Task statement: Filter the listing below for "first" and report every line that has it.

========

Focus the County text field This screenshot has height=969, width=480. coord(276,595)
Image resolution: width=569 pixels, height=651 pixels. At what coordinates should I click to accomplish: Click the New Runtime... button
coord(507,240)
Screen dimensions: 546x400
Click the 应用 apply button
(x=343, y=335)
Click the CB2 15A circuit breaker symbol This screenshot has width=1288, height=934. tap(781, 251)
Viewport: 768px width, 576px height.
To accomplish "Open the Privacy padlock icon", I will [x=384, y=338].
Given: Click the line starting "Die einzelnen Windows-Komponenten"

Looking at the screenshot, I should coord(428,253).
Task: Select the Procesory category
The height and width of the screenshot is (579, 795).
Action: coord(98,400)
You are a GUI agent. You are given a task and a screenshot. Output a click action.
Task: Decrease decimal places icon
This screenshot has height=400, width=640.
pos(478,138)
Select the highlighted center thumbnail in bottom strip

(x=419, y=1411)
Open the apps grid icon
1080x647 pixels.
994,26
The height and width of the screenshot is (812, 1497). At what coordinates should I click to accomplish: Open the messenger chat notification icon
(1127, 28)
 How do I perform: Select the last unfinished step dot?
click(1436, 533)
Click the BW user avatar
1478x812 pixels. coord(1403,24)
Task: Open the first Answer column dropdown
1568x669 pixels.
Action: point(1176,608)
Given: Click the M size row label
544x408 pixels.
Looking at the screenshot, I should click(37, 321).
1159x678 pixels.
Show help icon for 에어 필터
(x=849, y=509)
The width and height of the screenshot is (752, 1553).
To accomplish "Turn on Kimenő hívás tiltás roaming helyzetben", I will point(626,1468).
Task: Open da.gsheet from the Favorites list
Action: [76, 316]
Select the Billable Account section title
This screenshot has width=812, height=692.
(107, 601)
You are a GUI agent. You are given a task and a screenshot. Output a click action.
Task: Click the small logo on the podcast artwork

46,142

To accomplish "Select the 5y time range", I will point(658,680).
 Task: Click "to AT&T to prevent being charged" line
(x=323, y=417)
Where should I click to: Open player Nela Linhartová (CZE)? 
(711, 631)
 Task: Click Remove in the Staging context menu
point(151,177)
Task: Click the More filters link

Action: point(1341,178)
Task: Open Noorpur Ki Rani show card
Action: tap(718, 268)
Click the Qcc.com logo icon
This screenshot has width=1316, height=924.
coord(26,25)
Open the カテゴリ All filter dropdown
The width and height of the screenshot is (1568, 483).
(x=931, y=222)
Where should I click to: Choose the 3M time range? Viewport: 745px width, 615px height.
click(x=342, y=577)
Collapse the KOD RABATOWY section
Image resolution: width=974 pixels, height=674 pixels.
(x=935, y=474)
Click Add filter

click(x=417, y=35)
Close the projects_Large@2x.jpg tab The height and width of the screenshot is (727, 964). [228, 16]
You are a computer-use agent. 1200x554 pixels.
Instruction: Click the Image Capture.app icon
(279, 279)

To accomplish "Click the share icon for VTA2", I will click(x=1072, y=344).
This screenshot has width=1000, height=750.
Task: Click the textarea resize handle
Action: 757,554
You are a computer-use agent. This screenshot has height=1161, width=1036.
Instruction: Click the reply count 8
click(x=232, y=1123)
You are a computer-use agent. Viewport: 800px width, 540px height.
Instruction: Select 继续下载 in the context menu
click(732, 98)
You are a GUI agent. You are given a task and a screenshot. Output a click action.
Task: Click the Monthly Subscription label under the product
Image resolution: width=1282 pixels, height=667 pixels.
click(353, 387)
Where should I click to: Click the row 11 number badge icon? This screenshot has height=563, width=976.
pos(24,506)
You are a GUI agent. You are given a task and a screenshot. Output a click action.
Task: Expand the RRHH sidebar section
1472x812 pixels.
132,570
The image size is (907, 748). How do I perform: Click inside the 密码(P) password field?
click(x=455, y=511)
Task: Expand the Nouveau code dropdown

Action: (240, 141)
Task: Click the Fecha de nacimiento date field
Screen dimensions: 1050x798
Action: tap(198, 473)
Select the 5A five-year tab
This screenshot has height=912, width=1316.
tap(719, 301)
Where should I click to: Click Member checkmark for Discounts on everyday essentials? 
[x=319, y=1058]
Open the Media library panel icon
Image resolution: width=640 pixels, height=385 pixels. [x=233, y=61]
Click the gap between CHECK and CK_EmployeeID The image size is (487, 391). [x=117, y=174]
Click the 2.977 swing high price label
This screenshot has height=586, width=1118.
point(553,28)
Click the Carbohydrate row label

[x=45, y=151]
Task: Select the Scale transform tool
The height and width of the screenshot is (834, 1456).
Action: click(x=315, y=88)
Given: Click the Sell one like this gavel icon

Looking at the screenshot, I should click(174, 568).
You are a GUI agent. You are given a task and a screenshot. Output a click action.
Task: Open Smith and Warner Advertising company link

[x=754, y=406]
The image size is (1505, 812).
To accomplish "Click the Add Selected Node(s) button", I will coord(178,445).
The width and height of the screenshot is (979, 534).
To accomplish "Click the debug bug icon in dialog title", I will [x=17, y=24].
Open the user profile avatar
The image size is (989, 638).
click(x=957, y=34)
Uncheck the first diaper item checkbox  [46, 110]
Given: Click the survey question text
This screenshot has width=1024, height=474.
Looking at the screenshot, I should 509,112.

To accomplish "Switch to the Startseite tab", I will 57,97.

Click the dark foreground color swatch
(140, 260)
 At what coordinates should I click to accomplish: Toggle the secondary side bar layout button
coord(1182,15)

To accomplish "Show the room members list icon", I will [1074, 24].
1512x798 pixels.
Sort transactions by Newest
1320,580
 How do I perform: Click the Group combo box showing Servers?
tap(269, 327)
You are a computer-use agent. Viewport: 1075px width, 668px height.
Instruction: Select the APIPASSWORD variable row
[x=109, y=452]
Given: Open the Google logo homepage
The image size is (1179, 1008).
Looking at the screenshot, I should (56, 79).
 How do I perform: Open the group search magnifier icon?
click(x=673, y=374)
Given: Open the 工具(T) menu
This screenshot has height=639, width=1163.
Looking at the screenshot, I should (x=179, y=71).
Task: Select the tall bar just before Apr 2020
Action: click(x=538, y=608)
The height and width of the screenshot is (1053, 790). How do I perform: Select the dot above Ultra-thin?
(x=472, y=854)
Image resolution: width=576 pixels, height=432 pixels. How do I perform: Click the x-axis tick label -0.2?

========

Result:
Task: Open the first Answer column dropdown
Uncheck the first diaper item checkbox  [46, 110]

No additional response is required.